The Saturday lineup saw Bluesfest in its more traditional mode, with sets from Joe Bonamassa, Tedeschi Trucks Band and The Mick Fleetwood Blues Band. An artist from outside the stock-standard milieu was Elle King, but even she paid tribute to a legion of past stars in a set heavy on covers (though popularly received). Of them all, D’Angelo was the king of the middle night – as evidenced not only in his marathon two-hour billing, but the repeated tributes paid to him by other artists at the festival; Lamar, Green and Ford among those who declared their excitement to be sharing the Bluesfest stage with a neo-soul legend.

The inevitable Byron Bay storm came through on Saturday, so by the next morning, the festival site was caked in mud. No matter for those who were there to have a good time with the music – chief among them Con Brio, a shirtless party-starter whose set was full of gospel gang vocals. Gospel was the order of the day for The Blind Boys Of Alabama, too, bringing a heavy dose of faith and harmony to their Easter performance. Modest Mouse dealt not in religion but in slightly contained anarchy; Isaac Brock’s jack-in-the-box enthusiasm making up for a chaotic sound mix and over-deployed smoke machines.

The Wailers had the Jambalaya tent heaving for their ‘in full’ performance of a compilation album, Legend, while The Cat Empire pulled a capacity crowd to the Mojo stage thanks partly to a new album of their own, Rising With The Sun – that which landed at number one this month, just in time for Tyagarah. The Decemberists followed with a slightly sparser audience, but they also brought with them the most impressive set of amps at the whole festival, and a surprisingly powerful sound to boot.
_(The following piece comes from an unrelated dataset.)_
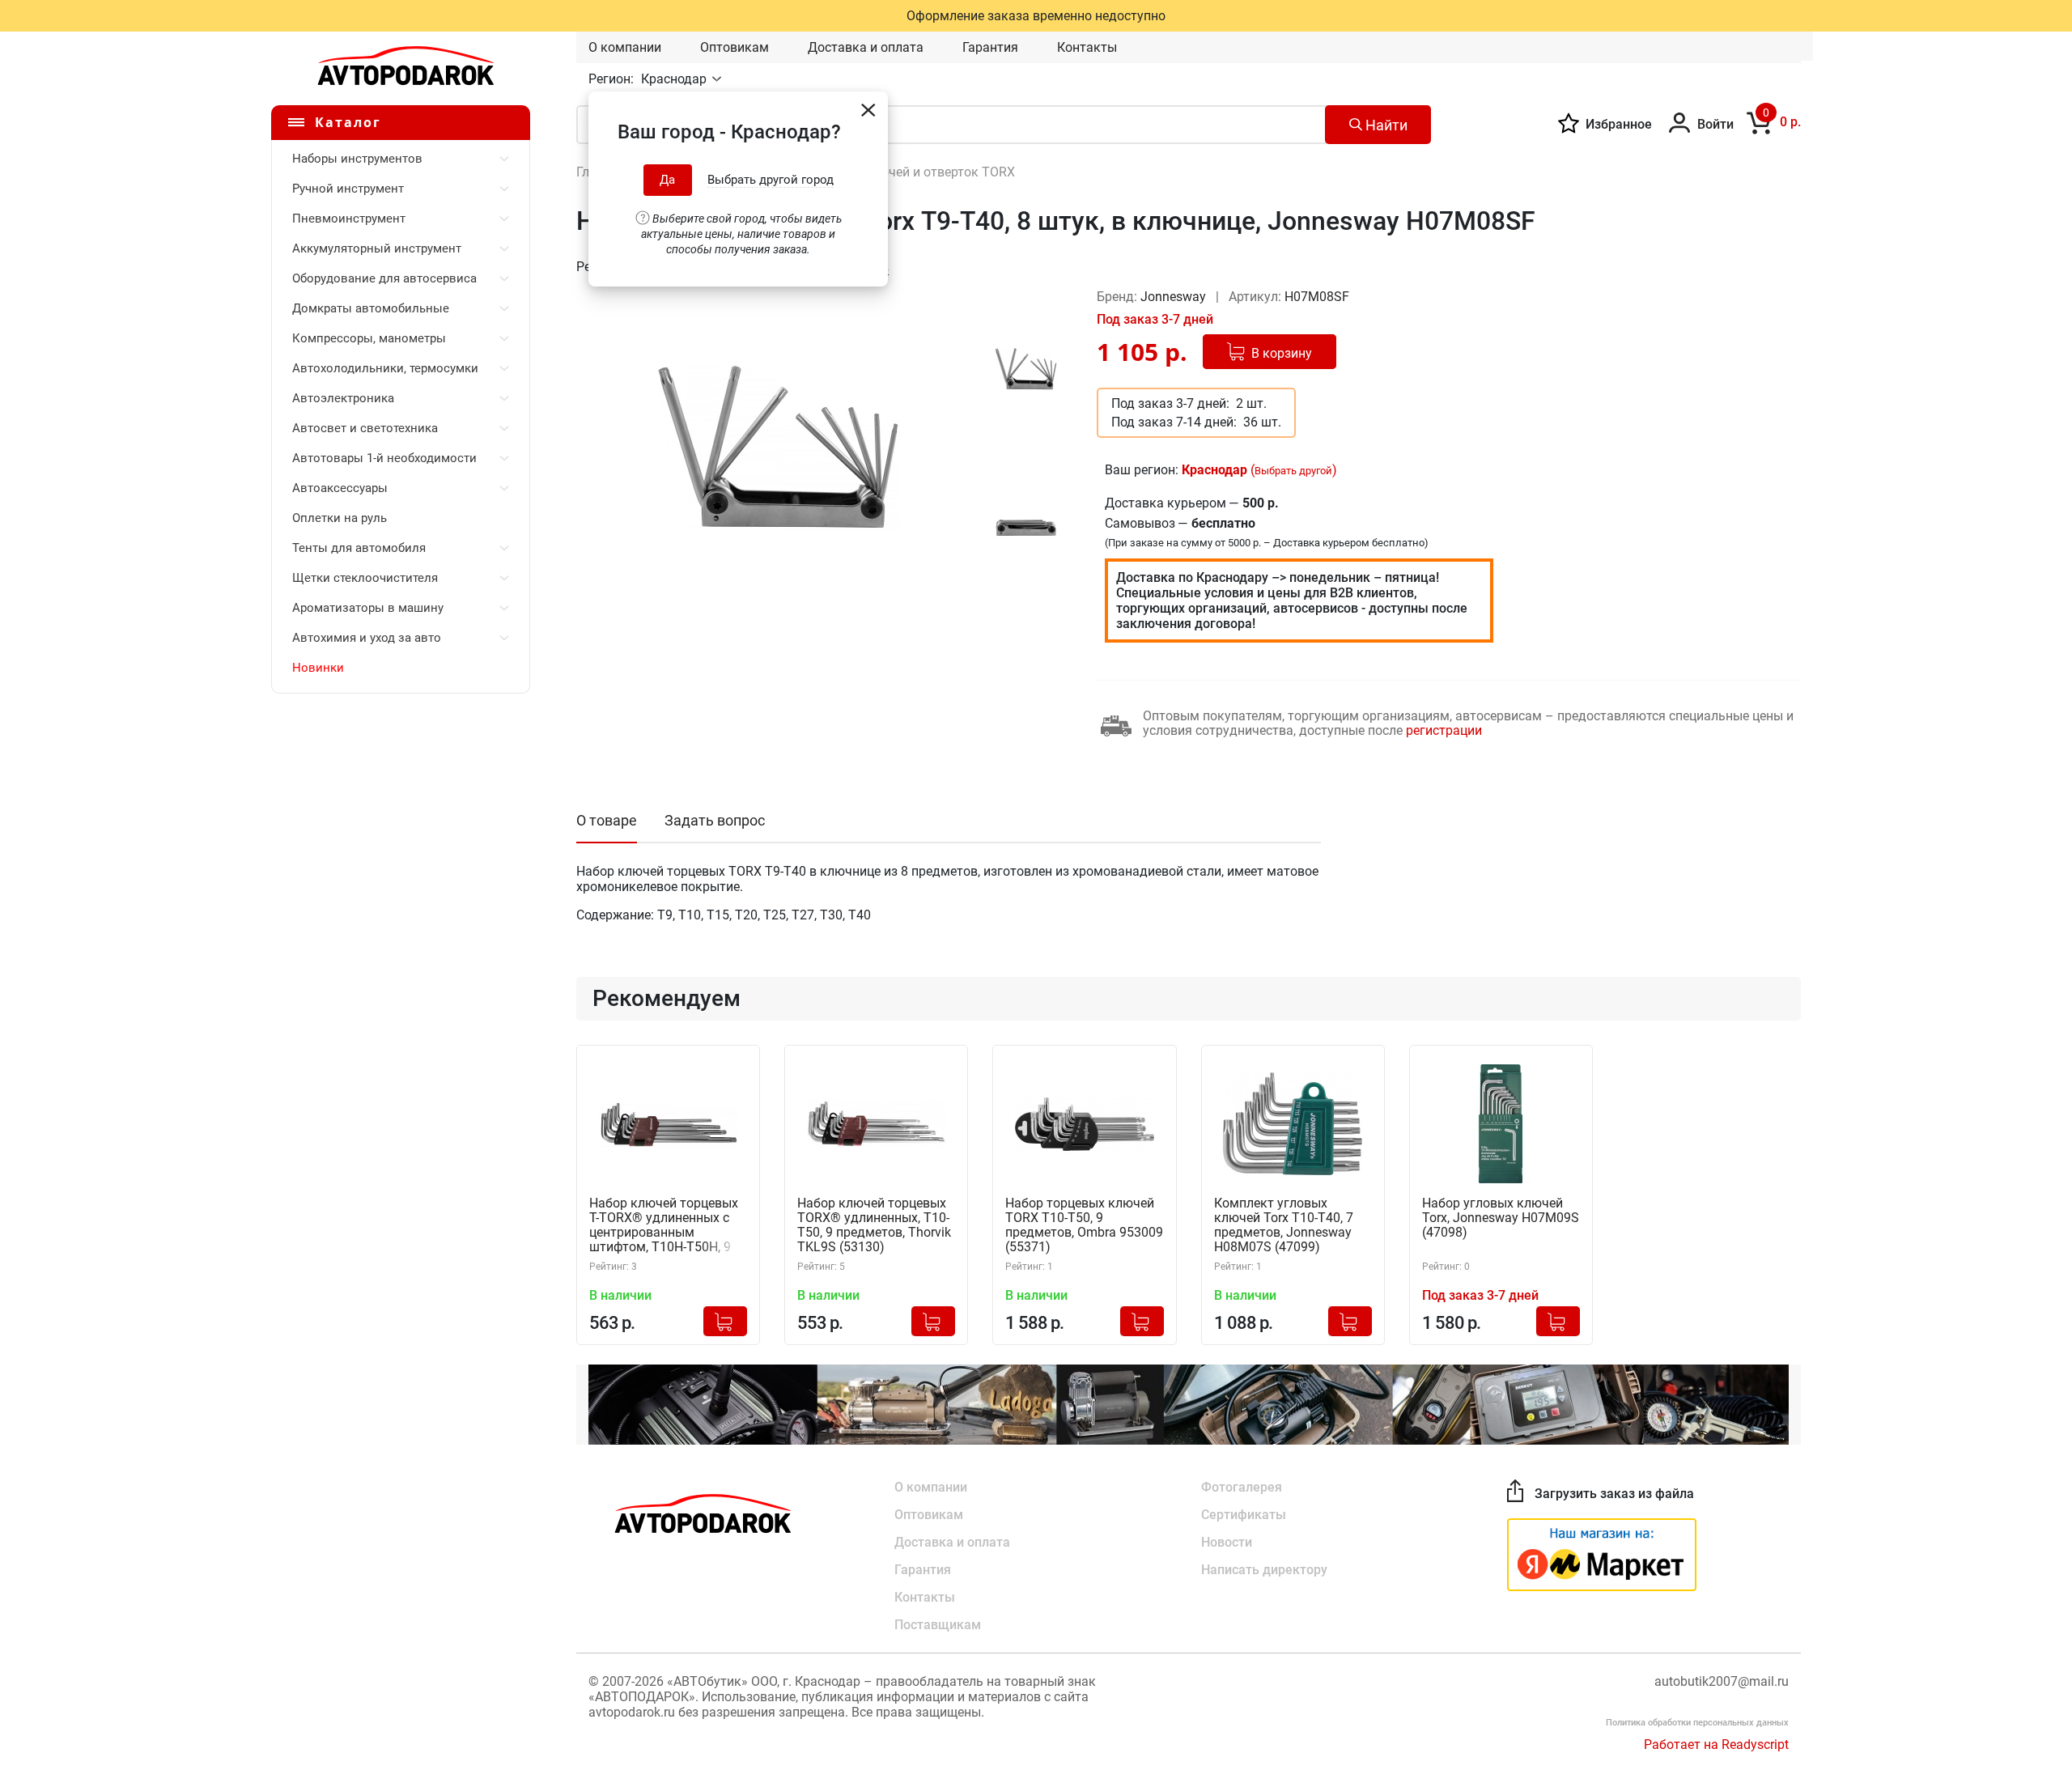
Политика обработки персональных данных (1697, 1722)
Their set was bookended with 15-minute folk songs in ‘The Hazards Of Love 1’ and ‘The Mariner’s Revenge Song’, but it was all in good humour, not indulgence.

Noel Gallagher’s High Flying Birds may have been billed as such, but the Britpop icon earned his headlining place thanks to the hits he wrote for his old band, Oasis – and unlike his brother Liam, Noel is nothing if not a crowd-pleaser. ‘Champagne Supernova’ and ‘Wonderwall’ got a run, naturally, but it was on deeper cuts like ‘Half The World Away’, ‘Sad Song’ and ‘D’Yer Wanna Be A Spaceman?’ that the old-school devotees found their best rewards. Even the fact Gallagher can perform more Oasis B-sides than actual singles in a festival set, two decades since his prime, is evidence of the endurance of his songwriting. After the farewell ‘Don’t Look Back In Anger’, he lapped up the ovation: “How good? I know. I’m the best” – and even with vintage stars like Tom Jones and Brian Wilson to come on festival Monday, you’d have been a killjoy to call Gallagher out on his arrogance this time around. It was all part of the fun.